Commanders and leaders
- Gheorghe Ștefan John Kemény: Tymofiy Khmelnytsky

Strength
- 10,000–20,000 6 department: 13,000 11 department

Casualties and losses
- Heavy: Unknown

= Battle of Iași (1653) =

The Battle of Iași took place on May 1, 1653, during Moldavian campaign of Tymofiy Khmelnytsky. In April 1653, the Cossack-Tatar corps led by Tymofiy Khmelnytsky entered the territory of Moldova to return the lost throne of the principality to his father-in-law Vasile Lupu.

== Battle ==
In April 1653, a Cossack-Tatar corps led by Timofey Khmelnytsky entered Moldavia . By April 28, the Cossacks had crossed the Dnieper, devastating Moldavia. After crossing the Prut, the Cossack troops encountered Moldavian-Transylvanian forces led by Gheorghe Ștefan, who had taken up positions near the town of Popricani on the Zizja (Jijia) River. Stephen's forces numbered between 10,000 and 20,000 soldiers, and included Moldavians, Transylvanians, Hungarians, Germans, Vlachs, and Greeks, as well as civilians from Jassy.
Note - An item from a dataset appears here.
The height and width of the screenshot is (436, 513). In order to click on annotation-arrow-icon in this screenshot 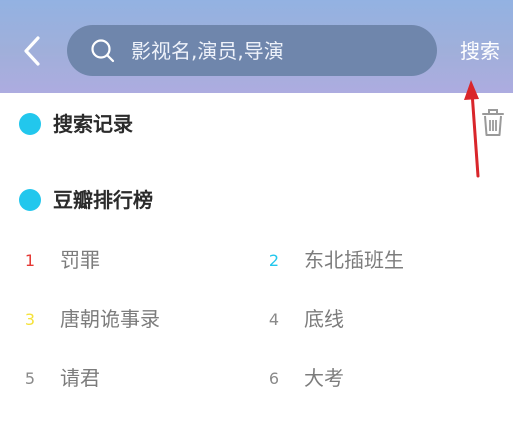, I will do `click(472, 129)`.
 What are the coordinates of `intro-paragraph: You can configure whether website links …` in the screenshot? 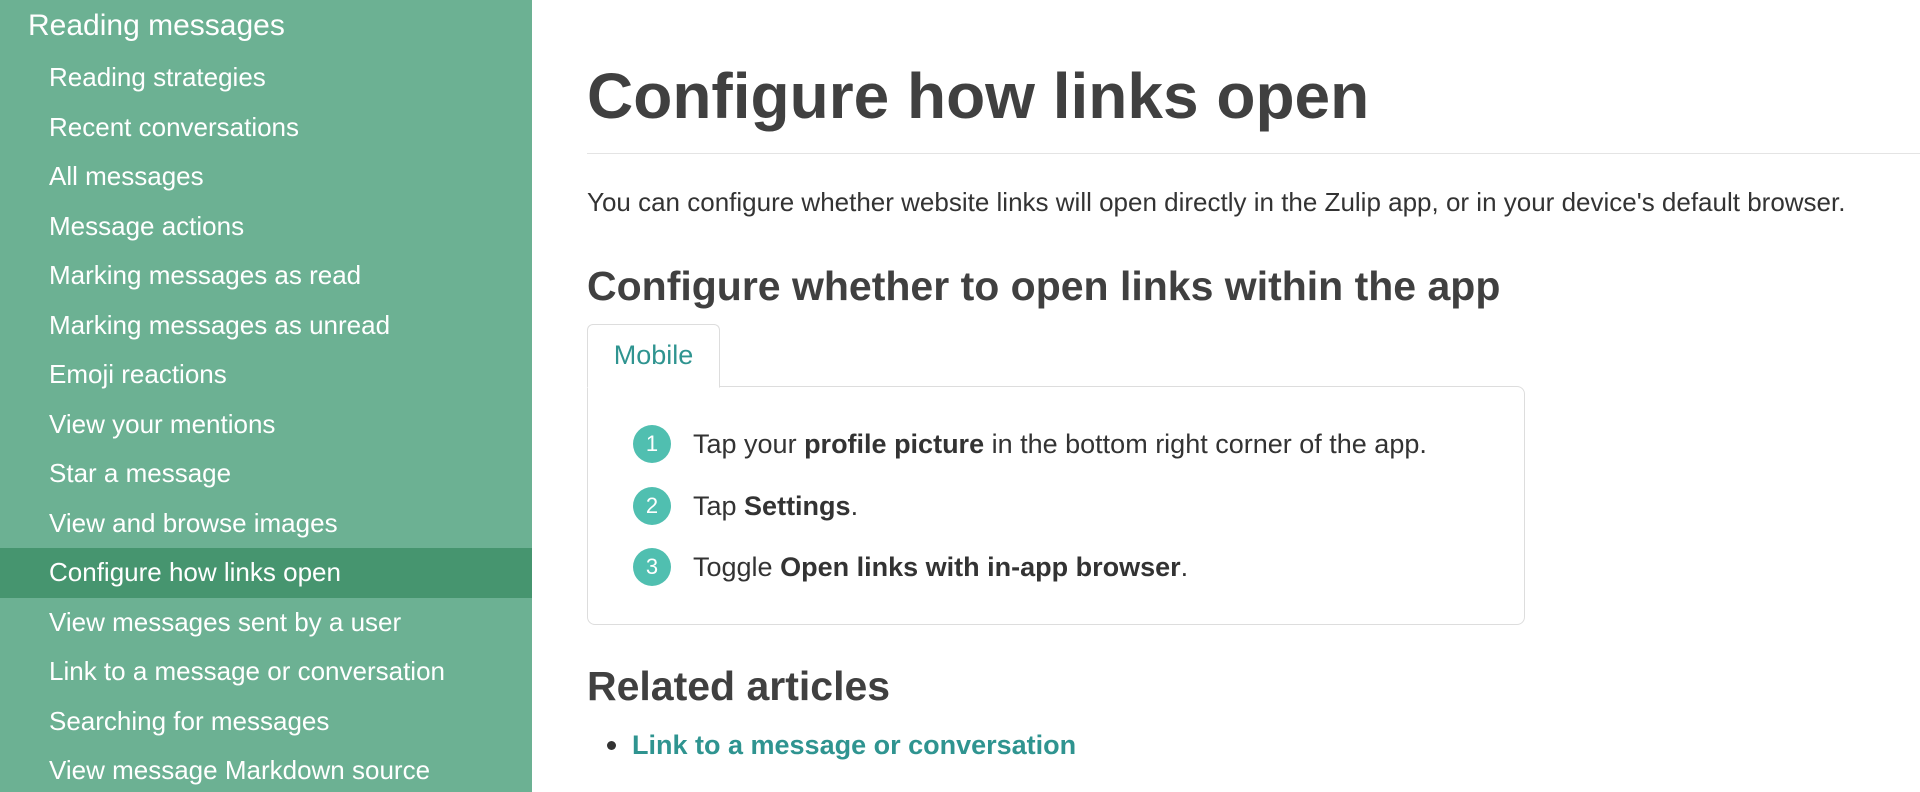 It's located at (1216, 202).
The Cossack-Tatar forces numbered about 13,000 men. A battle took place on May 1.

The clash began with an attack by the Moldavian cavalry, which attacked the Cossack camp on the left bank of the Zizja River. Then the Moldavians fired at the enemy with 6 cannons and small arms. The Cossacks responded with 11 cannons, and then, having formed a battle formation in front of the camp, attacked the Moldavians, cutting them down in a sabre fight. At the same time, the Cossack artillery dispersed the remaining Moldavian forces. At that time, the troops of George Stephen fled, pursued by the Cossacks. After the defeat of the Moldavians and the crossing of the Cossacks to the other side of the river, the Moldavian-Transylvanian troops withdrew to Iași. The defeat at Popricani caused a decline in morale in the army's ranks, desertions and the return of soldiers to their homes. Stephen's army withdrew to Transylvania.